Our Advanced Analytics team’s obsession with the NFL led us on an ambitious journey to collect NFL Twitter data with the hopes to gather some useful insights. As the weeks went by, millions of tweets were collected. With this data being amassed, we established the arduous objective to understand the type of events that surround large influxes of tweets. Hadoop was great to store this data and perform sentiment analysis on it, but we needed a more optimal solution for reporting. With a few paper mockups later, we had our designs in hand and idea of how we can make this available for consumption.
If you haven’t seen the demo we published last week, you can access it here.
To enable the next stages needed to process this information, we needed a SQL server for staging, a SQL Server Analysis Services (SSAS) server to deliver the semantic layer, and the ability to host applications. Azure was a perfect fit for this due to its fast provisioning and pre-installed images. We were able to spin up these types of servers quickly and all managed by Azure, so the typical woes associated with infrastructure were no longer issues. Now that we enabled the ability to store this data, we needed to build out the process.
Here is a general outline of the end-to-end architecture for this solution:
As we had collected the large dataset of unstructured tweets, we built a process to normalize this data into a SQL server database. With the data being stored in a star schema, it would allow us to perform extra processes that can enrich different aspects of the data. With that being said, here are 2 specific examples:
- The database has a Hashtag dimension that was defined with a foreign key on the Tweets fact table. On the Hashtag dimension, there are the fields with the hashtag and team ID. This is how a tweet gets associated with a team. Initially, the original hashtags that were used to collect these tweets were associated with the team IDs and any hashtags that could easily be inferred to a specific team were associated as well (i.e. having the team name in the hashtag). It was designed this way so that a process can be built on top of this table to define the associations between a hashtag and a given team. For example, this process could look for players’ names or coaches’ names and associate a hashtag with that team accordingly. The star schema design allows the flexibility of updating a dimension without having to update the fact table. On load of the SSAS cube, the association between a tweet and a given team is inferred based on the relationship the hashtag has to a given team.
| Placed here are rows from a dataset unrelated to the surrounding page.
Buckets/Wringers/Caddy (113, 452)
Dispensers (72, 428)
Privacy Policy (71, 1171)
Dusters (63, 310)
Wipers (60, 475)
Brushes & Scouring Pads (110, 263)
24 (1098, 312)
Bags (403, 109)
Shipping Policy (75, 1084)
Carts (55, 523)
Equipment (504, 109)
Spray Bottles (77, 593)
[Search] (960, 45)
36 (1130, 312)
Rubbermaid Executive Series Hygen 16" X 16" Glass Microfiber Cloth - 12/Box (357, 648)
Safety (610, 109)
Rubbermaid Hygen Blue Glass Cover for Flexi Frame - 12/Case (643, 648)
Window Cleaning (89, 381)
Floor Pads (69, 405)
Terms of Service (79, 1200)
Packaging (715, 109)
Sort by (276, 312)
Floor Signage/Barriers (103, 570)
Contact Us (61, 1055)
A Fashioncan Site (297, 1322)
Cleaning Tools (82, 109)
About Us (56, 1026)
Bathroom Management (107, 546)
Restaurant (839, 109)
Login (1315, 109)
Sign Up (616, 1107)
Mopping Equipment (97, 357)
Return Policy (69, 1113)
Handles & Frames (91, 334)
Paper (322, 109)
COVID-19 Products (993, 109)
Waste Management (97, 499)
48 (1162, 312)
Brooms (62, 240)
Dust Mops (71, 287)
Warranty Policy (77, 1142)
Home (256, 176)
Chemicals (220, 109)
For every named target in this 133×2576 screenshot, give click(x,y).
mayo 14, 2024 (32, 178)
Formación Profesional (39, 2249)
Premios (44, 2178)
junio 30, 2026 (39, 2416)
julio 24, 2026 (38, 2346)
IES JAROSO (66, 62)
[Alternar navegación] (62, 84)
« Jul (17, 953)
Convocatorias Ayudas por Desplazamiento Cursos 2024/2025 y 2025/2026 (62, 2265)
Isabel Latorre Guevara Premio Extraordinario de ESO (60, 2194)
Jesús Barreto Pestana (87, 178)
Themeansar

- The database also has an Event dimension. An event is defined as a volume of tweets in a specific time period for a team that was well above the standard deviation for that team. The event dimension right now has a basic process built on top of it to perform this type of analysis with columns such as Name, Team ID, Start Date, and End Date. The process inserts new events into this table with the name being the tweet content that had the largest amount of retweets for that event. Due to its flexibility, this process can be built out to perform more extensive analysis to define an “event”. On load of the SSAS cube, the join is inferred based on the tweet date as it falls between the start and end date/time and the team ID the tweet belongs too.
Per the examples above, here is the schema for the SQL database and SSAS Cube:
SSAS tabular cube
Now that we have a normalized set of data in a database, we needed to supercharge it so that it could be quickly retrieved for presenting. The Microsoft SSAS tabular cube was used because of its in-memory columnstore VertiPaq engine. Since this data will be sliced by columns that are easily indexed (e.g. team, hashtag), it will allow a quick retrieval using the SSAS tabular cube. To give an idea of how well the data was compressed, it went from storing 66 million tweets in a 10GB SQL server database to a compressed 1.5GB SSAS tabular cube. At this point, the data was able to be retrieved in seconds for even relatively complex queries. Since the data was now easily retrievable, it was time to focus on the dashboard.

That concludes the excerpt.